Our answer to this question about mediating content therefore had to be addressed through the design of the home-learning packs, we had to approach this in the same way we would develop any new curriculum it was just that our purpose had changed slightly.

Curriculum Design

We agreed, in liaison with school leaders, a clear purpose and set of principles for this curriculum. We have chosen the content of our curriculum and the sequence of it with infinite care and don’t want pupils to miss out on this because of current circumstances so we were keen to maintain the curriculum where possible but be sensitive to the challenges and emotional demands of remote learning. 

Purpose:

  • To produce a coherent, sequenced curriculum which pupils can study independently, with minimum expectation on but absolute clarity for parents and carers. This curriculum should mean pupils are able to learn new knowledge from the curriculum which would have been taught in the summer term.

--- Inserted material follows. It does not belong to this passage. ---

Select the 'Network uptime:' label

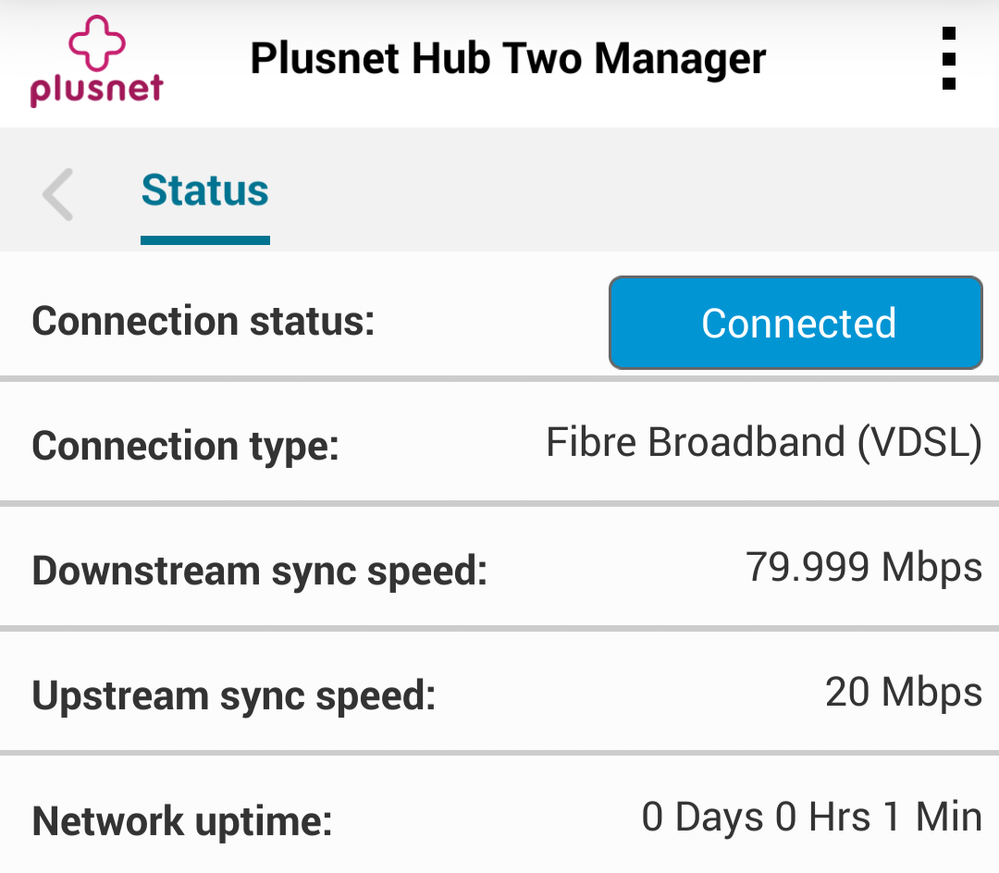[x=181, y=822]
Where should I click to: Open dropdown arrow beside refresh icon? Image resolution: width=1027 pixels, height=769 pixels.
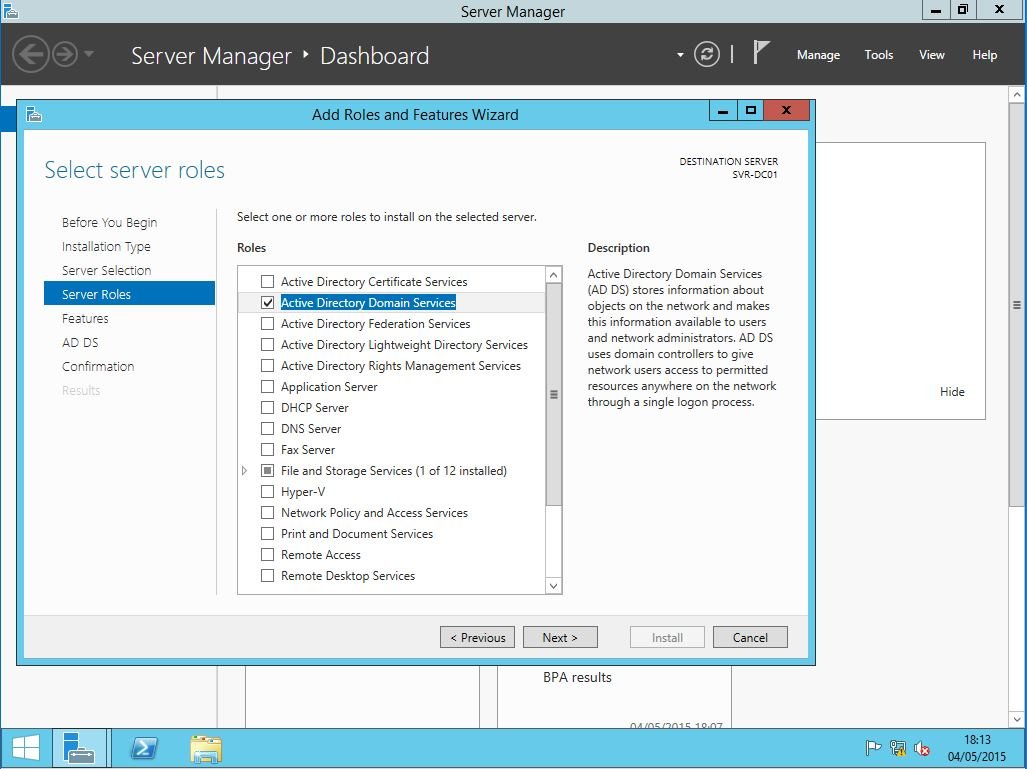point(680,55)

It should be an interesting and motivating programme which can be studied without the use of technology.

Principles:

  • Include teaching of new content from the planned curriculum where possible, but replace (with consolidation or different topic) if too complex to learn independently
  • Accessible to pupils without (or with minimum) adult input
  • Include a variety of tasks which pupils can complete at home
  • Written in pupil-friendly language with new vocabulary only introduced if essential and if it can be described/defined easily
  • Include opportunities to self-check work with answer sheets
  • Maintain, as far as possible, the principles of our curriculum work and the subject-specific principles of your curriculum design

The principles of ‘pupil-friendly language’, ‘variety of tasks’ and ‘self-check’ were all developed to try to break through this remoteness. The self-check sections include answers for quiz questions and model answers for comprehension and analytical work, as well as encouragement “well done for making it this far! Let’s check this work and for every 5 you get right, you can give yourself a star.” (We included star packs in a number of the KS1 packs).

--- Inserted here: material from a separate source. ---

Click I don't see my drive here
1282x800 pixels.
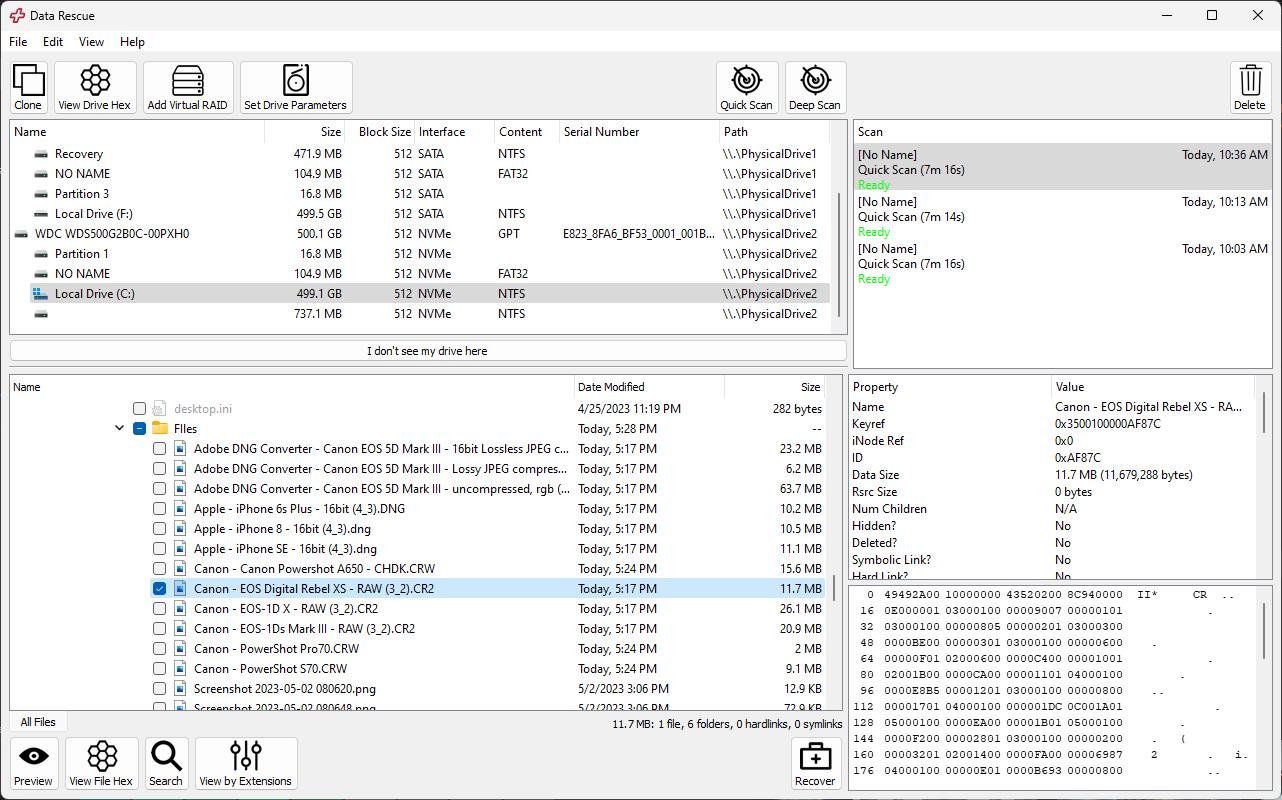coord(427,350)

The content, sequencing and styles of task were all subject-dependent which is why the final principle is so important. We wanted something accessible, which applied our general curriculum principles about how we learn and which had a coherence across subjects but without sacrificing the precious subject-specificity of a great curriculum. We are lucky to have a team full of subject experts who are able to tackle this, but each of us came across our own problems along the way – how to capture the magic of story-telling in English; how to model worked examples in maths; how to break through the complexity of music theory without live music!

What we have learnt

These challenges from each individual subject haven’t gone away but we come closer to finding better ways to navigate each one whether that be learning to create pupil-friendly narratives on the page or finding new ways to break new knowledge down into even more manageable chunks.

We’ve also learnt that from a school and parent/guardian view, the simplicity of a coherent format and layout for curriculum packs is key to bridging some of the gaps between content and pupil/family. In schools we use consistent routines and language to offer security and clarity to our pupils and families, the same can be done through the way we structure remote learning packs and the types of instructions we include and the options for self-reward.

Over the next few weeks, we’ll also learn more from our most valuable critics – the teachers and pupils. As teachers still try their best to offer remote support and respond to pupil work, we will see where we need to hone the work and I’m in no doubt there will still be a mountain to climb before we get this right.

In fact, it has never been clearer that a curriculum is not what we see on paper, it is what is held in the hand of the teacher as they stretch this hand out to those of their pupils. We are doing everything we can to make to offer this hand to our pupils. But we know that the greatest gift of a teacher is that in their reach they bring knowledge to pupils which transforms their hearts and minds. My goodness, we miss that.